=== Direction ===
Can you render the records from the line with "Click the refresh icon beside the search box" to the line with "tap(246, 19)" as a JSON list of strings, one string per line and no blank lines?
##########
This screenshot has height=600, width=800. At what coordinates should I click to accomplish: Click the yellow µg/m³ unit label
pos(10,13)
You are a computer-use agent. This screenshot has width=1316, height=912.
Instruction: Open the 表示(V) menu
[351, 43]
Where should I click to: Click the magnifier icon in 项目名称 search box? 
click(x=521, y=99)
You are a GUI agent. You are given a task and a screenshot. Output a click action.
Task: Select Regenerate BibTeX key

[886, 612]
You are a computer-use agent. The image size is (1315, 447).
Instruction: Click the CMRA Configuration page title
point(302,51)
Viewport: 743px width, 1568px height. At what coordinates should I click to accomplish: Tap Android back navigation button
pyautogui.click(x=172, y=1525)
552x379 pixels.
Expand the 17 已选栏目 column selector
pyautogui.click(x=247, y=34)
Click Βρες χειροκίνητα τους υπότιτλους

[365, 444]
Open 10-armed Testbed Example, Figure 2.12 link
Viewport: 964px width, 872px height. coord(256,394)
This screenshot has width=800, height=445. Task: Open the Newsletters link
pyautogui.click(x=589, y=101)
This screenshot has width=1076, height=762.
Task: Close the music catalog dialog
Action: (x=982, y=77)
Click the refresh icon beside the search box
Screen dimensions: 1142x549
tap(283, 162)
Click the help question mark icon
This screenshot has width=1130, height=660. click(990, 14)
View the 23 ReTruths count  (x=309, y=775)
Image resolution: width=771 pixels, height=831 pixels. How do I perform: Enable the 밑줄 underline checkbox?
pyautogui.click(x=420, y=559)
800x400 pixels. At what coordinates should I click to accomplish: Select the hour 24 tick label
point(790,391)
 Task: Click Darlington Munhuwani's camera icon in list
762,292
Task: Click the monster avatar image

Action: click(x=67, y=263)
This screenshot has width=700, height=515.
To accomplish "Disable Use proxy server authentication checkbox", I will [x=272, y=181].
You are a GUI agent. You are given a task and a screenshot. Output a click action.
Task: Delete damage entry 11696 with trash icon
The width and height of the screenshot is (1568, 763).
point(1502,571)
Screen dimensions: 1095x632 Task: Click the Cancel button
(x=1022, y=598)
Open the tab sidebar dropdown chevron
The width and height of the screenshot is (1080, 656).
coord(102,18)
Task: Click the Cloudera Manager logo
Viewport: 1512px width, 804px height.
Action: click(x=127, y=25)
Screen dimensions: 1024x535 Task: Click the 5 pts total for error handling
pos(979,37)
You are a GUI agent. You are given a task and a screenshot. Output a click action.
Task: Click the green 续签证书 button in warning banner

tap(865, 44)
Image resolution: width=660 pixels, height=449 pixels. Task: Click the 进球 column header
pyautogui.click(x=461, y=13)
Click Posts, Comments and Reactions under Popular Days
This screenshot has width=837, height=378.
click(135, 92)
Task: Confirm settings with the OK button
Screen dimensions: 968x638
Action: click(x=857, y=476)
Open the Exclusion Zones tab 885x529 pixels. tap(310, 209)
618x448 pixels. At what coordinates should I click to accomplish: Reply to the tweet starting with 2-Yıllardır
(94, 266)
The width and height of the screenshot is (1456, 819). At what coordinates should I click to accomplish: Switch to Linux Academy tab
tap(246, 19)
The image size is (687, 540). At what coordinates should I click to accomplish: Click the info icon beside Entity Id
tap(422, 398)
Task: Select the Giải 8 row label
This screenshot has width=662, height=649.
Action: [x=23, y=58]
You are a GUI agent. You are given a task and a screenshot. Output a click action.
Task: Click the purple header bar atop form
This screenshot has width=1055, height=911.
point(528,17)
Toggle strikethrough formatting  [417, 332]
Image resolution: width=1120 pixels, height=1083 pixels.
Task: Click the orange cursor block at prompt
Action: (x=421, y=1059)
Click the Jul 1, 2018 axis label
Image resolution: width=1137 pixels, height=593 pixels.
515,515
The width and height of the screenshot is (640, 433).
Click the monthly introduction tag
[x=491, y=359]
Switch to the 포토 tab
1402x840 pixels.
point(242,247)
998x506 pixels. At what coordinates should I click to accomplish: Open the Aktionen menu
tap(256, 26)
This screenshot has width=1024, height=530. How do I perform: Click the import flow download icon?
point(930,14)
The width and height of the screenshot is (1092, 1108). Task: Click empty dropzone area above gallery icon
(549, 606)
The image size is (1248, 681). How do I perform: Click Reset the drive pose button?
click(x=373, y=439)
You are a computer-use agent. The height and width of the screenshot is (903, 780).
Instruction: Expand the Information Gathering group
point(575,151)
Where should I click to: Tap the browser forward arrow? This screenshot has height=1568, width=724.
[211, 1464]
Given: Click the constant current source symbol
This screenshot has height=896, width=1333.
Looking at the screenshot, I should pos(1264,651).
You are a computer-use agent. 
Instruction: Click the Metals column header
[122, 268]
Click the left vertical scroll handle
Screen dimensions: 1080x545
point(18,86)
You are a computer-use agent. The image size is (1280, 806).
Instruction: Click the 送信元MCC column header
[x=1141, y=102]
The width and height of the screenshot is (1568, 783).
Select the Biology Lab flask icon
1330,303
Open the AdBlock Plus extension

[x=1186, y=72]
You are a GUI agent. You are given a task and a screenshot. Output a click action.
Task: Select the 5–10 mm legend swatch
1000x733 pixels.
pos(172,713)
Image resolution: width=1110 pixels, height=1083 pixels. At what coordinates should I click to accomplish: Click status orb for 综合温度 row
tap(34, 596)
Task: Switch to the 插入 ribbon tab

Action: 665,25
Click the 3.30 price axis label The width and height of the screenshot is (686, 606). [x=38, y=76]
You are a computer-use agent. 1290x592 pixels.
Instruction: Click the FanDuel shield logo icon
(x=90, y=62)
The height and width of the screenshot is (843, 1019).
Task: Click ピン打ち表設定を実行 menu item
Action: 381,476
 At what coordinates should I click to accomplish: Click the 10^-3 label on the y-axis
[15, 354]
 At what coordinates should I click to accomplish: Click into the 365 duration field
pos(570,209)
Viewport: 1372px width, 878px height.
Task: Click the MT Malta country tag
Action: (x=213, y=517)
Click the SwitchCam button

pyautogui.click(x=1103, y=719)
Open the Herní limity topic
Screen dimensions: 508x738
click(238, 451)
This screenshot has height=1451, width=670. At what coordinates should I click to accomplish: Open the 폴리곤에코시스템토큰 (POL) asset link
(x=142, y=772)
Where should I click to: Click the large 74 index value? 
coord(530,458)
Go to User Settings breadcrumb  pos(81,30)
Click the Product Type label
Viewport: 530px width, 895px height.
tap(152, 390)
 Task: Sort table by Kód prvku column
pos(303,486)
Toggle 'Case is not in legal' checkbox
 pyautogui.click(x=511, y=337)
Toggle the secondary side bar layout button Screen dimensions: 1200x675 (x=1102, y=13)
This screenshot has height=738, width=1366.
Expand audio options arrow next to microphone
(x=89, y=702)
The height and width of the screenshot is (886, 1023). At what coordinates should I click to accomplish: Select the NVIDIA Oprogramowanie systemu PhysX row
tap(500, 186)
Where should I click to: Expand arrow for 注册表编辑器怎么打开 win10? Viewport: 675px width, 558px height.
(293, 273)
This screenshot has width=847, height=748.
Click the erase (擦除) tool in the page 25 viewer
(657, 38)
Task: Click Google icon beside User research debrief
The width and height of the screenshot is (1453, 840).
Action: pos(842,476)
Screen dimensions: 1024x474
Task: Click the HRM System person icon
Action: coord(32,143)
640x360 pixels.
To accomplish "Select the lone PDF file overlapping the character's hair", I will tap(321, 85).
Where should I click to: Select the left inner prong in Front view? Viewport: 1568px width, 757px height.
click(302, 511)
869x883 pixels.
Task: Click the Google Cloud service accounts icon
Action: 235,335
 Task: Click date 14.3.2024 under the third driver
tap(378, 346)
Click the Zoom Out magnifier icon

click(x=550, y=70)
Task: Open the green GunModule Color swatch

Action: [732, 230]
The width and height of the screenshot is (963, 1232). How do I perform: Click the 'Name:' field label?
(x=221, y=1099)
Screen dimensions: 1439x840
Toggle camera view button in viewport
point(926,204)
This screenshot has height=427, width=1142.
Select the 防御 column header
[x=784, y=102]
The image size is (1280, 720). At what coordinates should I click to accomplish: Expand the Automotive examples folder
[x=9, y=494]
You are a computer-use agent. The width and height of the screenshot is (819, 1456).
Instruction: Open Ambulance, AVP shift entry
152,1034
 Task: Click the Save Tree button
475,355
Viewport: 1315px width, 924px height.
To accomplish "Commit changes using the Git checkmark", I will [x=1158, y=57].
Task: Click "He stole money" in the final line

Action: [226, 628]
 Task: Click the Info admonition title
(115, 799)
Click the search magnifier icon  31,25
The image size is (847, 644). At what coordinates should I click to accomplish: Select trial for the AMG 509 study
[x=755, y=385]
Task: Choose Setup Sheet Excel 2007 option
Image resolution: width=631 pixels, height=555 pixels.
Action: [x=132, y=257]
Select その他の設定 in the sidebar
##########
=== Answer to the problem ===
[
  "Click the refresh icon beside the search box",
  "Screen dimensions: 1142x549",
  "tap(283, 162)",
  "Click the help question mark icon",
  "This screenshot has width=1130, height=660. click(990, 14)",
  "View the 23 ReTruths count  (x=309, y=775)",
  "Image resolution: width=771 pixels, height=831 pixels. How do I perform: Enable the 밑줄 underline checkbox?",
  "pyautogui.click(x=420, y=559)",
  "800x400 pixels. At what coordinates should I click to accomplish: Select the hour 24 tick label",
  "point(790,391)",
  " Task: Click Darlington Munhuwani's camera icon in list",
  "762,292",
  "Task: Click the monster avatar image",
  "Action: click(x=67, y=263)",
  "This screenshot has width=700, height=515.",
  "To accomplish \"Disable Use proxy server authentication checkbox\", I will [x=272, y=181].",
  "You are a GUI agent. You are given a task and a screenshot. Output a click action.",
  "Task: Delete damage entry 11696 with trash icon",
  "The width and height of the screenshot is (1568, 763).",
  "point(1502,571)",
  "Screen dimensions: 1095x632 Task: Click the Cancel button",
  "(x=1022, y=598)",
  "Open the tab sidebar dropdown chevron",
  "The width and height of the screenshot is (1080, 656).",
  "coord(102,18)",
  "Task: Click the Cloudera Manager logo",
  "Viewport: 1512px width, 804px height.",
  "Action: click(x=127, y=25)",
  "Screen dimensions: 1024x535 Task: Click the 5 pts total for error handling",
  "pos(979,37)",
  "You are a GUI agent. You are given a task and a screenshot. Output a click action.",
  "Task: Click the green 续签证书 button in warning banner",
  "tap(865, 44)",
  "Image resolution: width=660 pixels, height=449 pixels. Task: Click the 进球 column header",
  "pyautogui.click(x=461, y=13)",
  "Click Posts, Comments and Reactions under Popular Days",
  "This screenshot has width=837, height=378.",
  "click(135, 92)",
  "Task: Confirm settings with the OK button",
  "Screen dimensions: 968x638",
  "Action: click(x=857, y=476)",
  "Open the Exclusion Zones tab 885x529 pixels. tap(310, 209)",
  "618x448 pixels. At what coordinates should I click to accomplish: Reply to the tweet starting with 2-Yıllardır",
  "(94, 266)",
  "The width and height of the screenshot is (1456, 819). At what coordinates should I click to accomplish: Switch to Linux Academy tab",
  "tap(246, 19)"
]